Publix

Description

Oxymetazoline HCl is a pharmaceutical compound available in a concentration of 0.05%. It is provided in a dosage form of 1 fluid ounce (30 mL).

Uses and Indications

This drug is indicated for the temporary relief of nasal congestion associated with the common cold, hay fever, and upper respiratory allergies. It also provides temporary relief from sinus congestion and pressure by shrinking swollen nasal membranes, facilitating easier breathing.

There are no teratogenic or nonteratogenic effects associated with this drug.

Dosage and Administration

Adults and children aged 6 to under 12 years of age, when administered under adult supervision, may receive 2 or 3 sprays in each nostril. Dosing should not occur more frequently than every 10 to 12 hours, and it is important to not exceed 2 doses within a 24-hour period.

For children under 6 years of age, it is advised to consult a physician prior to administration.

Prior to use, the bottle must be shaken well. For first-time use, the protective cap should be removed by pressing and twisting it off. The lock tab should be rotated to align the arrow marks to unlock the pump. The metered pump must be primed by firmly depressing it several times.

To administer the spray, the bottle should be held with the thumb at the base and the nozzle positioned between the first and second fingers. The nozzle should be inserted into the nostril without tilting the head. The rim should be fully depressed with a firm, even stroke while the patient sniffs deeply. After use, the nozzle should be wiped clean. To secure the pump, ensure that the arrow marks are not aligned and replace the protective cap on the tip.

Contraindications

Use is contraindicated in patients who exceed the recommended dosage or duration of use. Specifically, do not use for more than 3 days, as frequent or prolonged use may lead to a recurrence or worsening of nasal congestion.

Warnings and Precautions

In the event of accidental ingestion, immediate medical assistance should be sought. Healthcare professionals are advised to contact a Poison Control Center at (1-800-222-1222) for guidance.

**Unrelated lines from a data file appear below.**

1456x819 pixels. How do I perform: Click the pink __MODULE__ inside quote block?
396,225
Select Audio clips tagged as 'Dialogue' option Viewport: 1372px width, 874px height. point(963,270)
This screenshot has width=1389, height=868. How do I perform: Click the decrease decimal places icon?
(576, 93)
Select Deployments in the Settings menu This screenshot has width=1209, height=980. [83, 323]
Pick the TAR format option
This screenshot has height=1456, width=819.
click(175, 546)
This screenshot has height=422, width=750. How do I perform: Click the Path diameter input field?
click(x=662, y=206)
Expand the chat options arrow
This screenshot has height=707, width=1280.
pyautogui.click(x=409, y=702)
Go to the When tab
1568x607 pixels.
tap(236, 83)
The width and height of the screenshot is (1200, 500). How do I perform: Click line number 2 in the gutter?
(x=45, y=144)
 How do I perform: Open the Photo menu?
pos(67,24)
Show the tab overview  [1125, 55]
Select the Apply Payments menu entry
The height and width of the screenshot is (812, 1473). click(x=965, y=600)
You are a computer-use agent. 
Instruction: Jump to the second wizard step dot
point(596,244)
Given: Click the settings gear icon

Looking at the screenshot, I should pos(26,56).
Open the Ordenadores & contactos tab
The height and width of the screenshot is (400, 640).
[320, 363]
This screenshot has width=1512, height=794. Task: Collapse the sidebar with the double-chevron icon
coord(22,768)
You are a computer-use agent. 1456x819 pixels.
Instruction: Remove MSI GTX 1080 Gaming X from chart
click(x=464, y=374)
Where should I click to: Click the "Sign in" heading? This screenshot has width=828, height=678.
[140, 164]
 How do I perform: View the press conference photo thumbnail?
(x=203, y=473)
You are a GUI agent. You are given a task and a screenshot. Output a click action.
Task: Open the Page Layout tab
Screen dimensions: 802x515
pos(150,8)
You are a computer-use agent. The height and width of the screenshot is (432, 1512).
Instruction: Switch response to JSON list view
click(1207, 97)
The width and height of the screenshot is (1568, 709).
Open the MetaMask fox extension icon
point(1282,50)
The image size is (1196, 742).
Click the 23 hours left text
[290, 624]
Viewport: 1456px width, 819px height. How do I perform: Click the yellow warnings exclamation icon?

Patients should discontinue use and consult a healthcare provider if symptoms persist. This precaution is essential to ensure appropriate evaluation and management of the patient's condition. Regular monitoring of symptoms is recommended to assess the need for further medical intervention.

Side Effects

Patients should be aware of the potential adverse reactions associated with the use of this medication. In clinical practice, it is important to monitor for serious reactions, particularly in individuals with pre-existing conditions.

Patients are advised to stop use and consult a doctor if symptoms persist. Additionally, it is recommended that patients seek medical advice before using this medication if they have a history of heart disease, high blood pressure, diabetes, thyroid disease, or difficulty urinating due to an enlarged prostate gland.

These precautions are essential to ensure the safe use of the medication and to mitigate any risks associated with underlying health conditions.

Drug Interactions

There are currently no documented drug interactions associated with this medication. Additionally, there are no known interactions with laboratory tests. As such, no specific recommendations for dosage adjustments or monitoring are necessary at this time.

Packaging & NDC

Below are the non-prescription pack sizes of Publix (oxymetazoline hydrochloride). Columns show Packaging, Formulation Type, and Active Ingredient Strength.

Pediatric Use

Pediatric patients aged 6 to under 12 years may receive 2 or 3 sprays in each nostril, administered no more frequently than every 10 to 12 hours. It is important not to exceed 2 doses within a 24-hour period. For children under 6 years of age, consultation with a healthcare professional is advised prior to use.

Geriatric Use

Elderly patients may not have specific information regarding the use of this medication, including dosage adjustments, safety concerns, or special precautions. Therefore, healthcare providers should exercise caution when prescribing this medication to geriatric patients. It is advisable to monitor these patients closely for any adverse effects or changes in therapeutic response, given the lack of targeted data for this population.

Pregnancy

Pregnant patients and those who are breastfeeding should consult a healthcare professional prior to using this medication. The potential risks and benefits must be carefully considered in these populations to ensure the safety of both the mother and the fetus or infant.

Lactation

Lactating mothers are advised to consult a health professional prior to using this medication. There is no specific data available regarding the excretion of this medication in breast milk or its effects on breastfed infants. Therefore, caution is recommended when administering this medication to lactating individuals.

Renal Impairment

Patients with renal impairment may necessitate a reduced dose of the medication. It is essential for healthcare professionals to assess creatinine clearance prior to initiating therapy in these patients. Regular renal function tests are recommended for individuals with existing kidney problems to monitor their condition effectively. Additionally, special monitoring is required for patients with significant renal impairment to avoid potential toxicity associated with the medication.

Hepatic Impairment

Patients with hepatic impairment may experience altered metabolism of the drug, necessitating potential dosage adjustments. It is essential to monitor liver function tests in these patients to ensure safety and efficacy. Special precautions should be taken when administering the drug to individuals with compromised liver function, as their response to treatment may differ from that of patients with normal liver function. Regular assessment of liver parameters is recommended to guide therapy and mitigate risks associated with hepatic impairment.

Overdosage

In the absence of specific overdosage information, it is essential for healthcare professionals to remain vigilant and prepared for potential scenarios involving overdose.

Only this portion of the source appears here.